## WORK REQUEST
Could you retype every entry below exactly as written?

## Records from a data source
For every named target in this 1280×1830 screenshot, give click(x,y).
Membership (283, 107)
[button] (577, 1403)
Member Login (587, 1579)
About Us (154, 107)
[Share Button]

## RESPONSE BELOW
For every named target in this 1280×1830 screenshot, give click(x,y).
Membership (283, 107)
[button] (577, 1403)
Member Login (587, 1579)
About Us (154, 107)
[Share Button]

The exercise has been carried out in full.